### Extracted entries
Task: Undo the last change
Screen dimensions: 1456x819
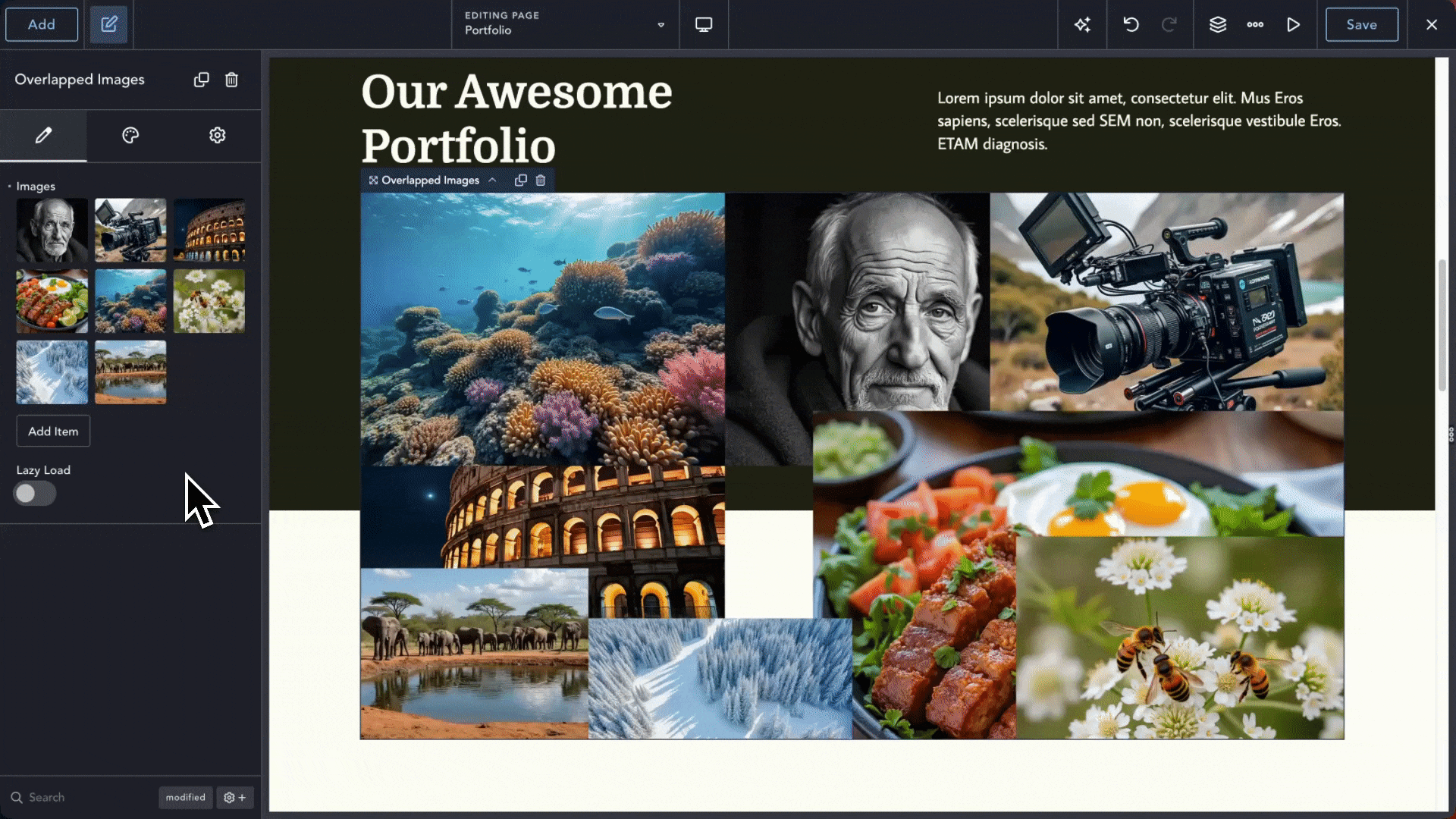Action: point(1131,25)
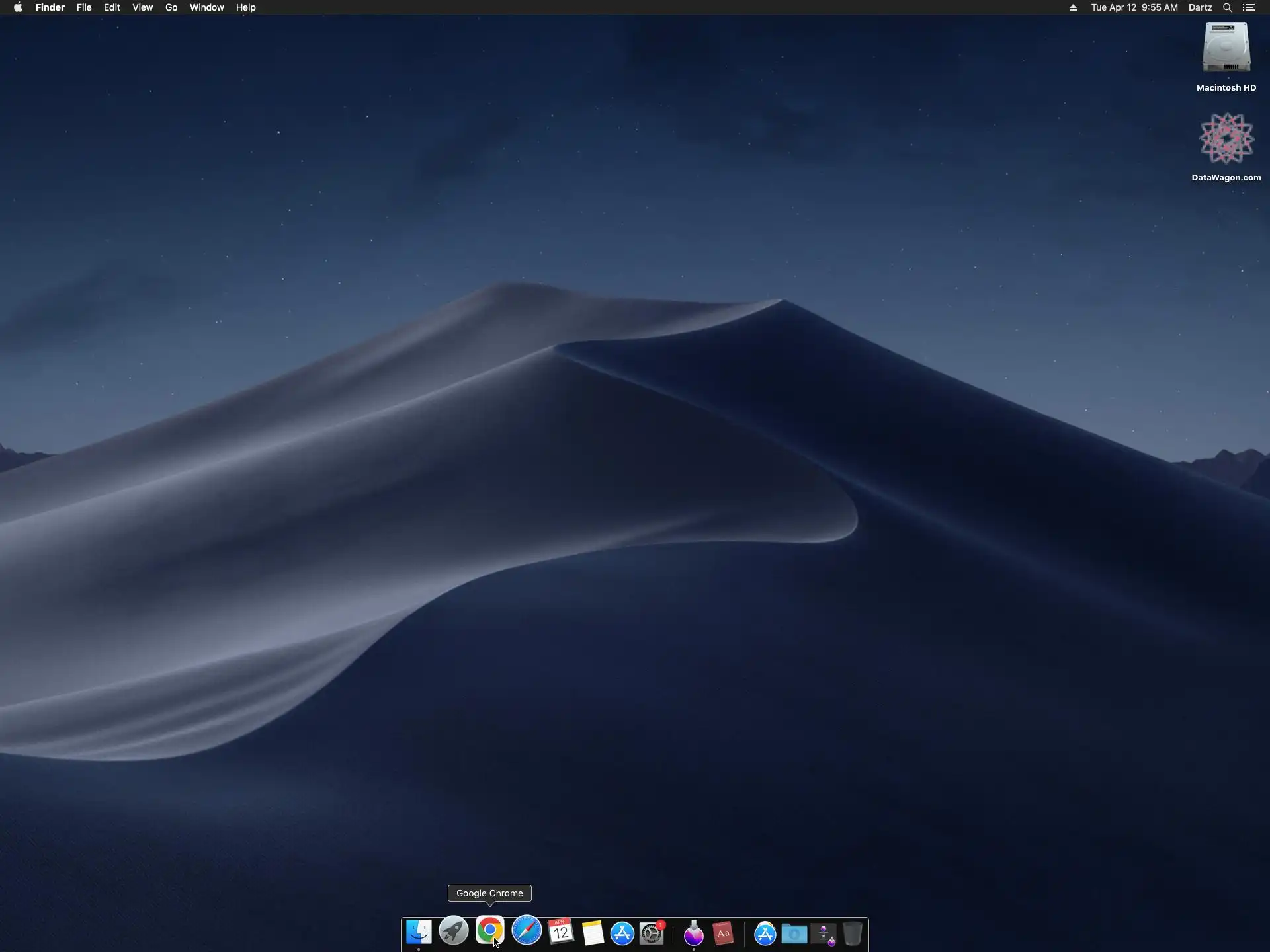Open Finder from the Dock

pyautogui.click(x=419, y=932)
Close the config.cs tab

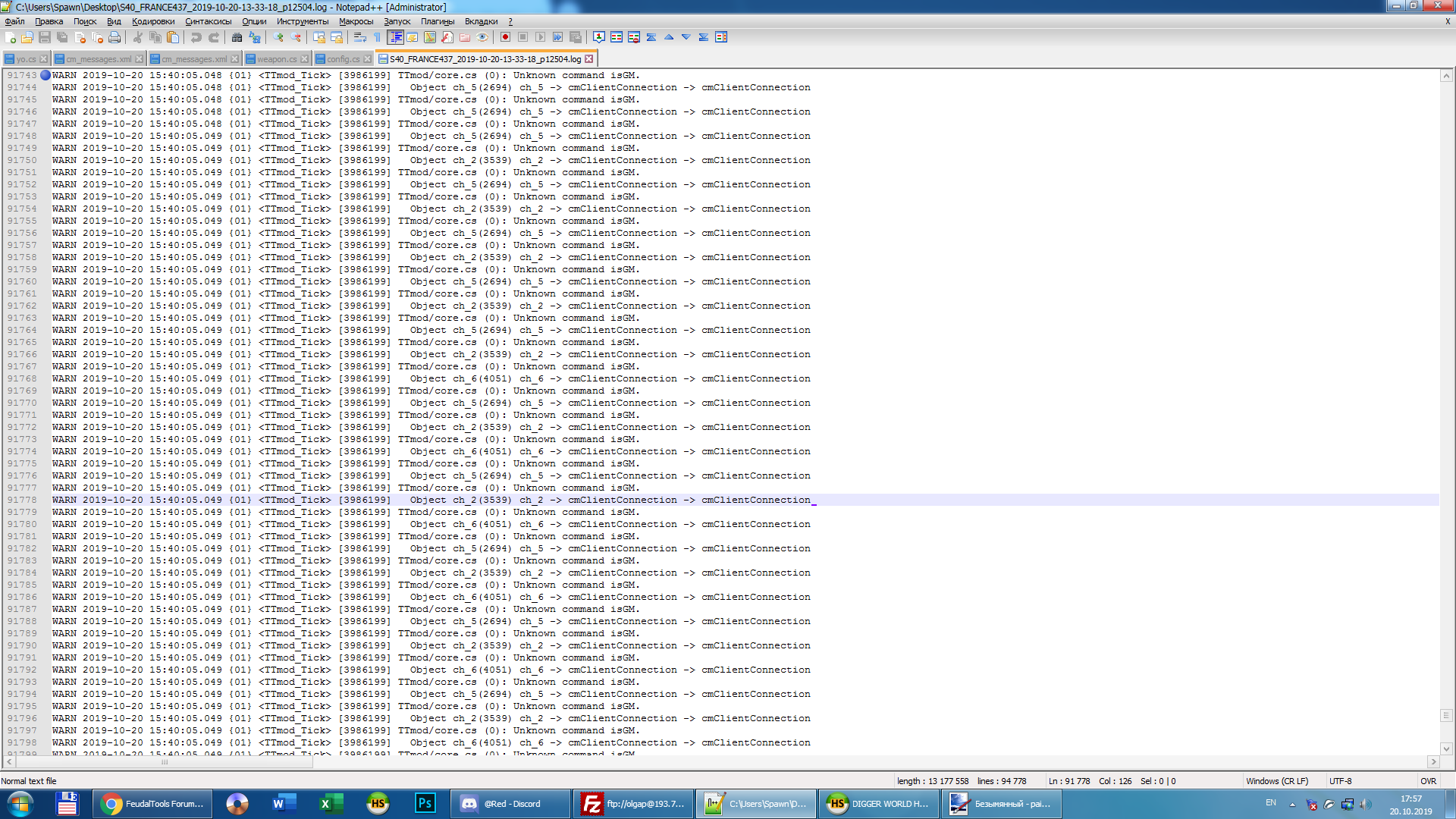(368, 59)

### Task item
What is needed is an exact copy of the lines from the one containing "Screen dimensions: 1456x819" through the last line of the records, with every picture left out.

### Output for this task
Screen dimensions: 1456x819
Action: point(1131,25)
Open Finder from the Dock

pyautogui.click(x=419, y=932)
Close the config.cs tab

(368, 59)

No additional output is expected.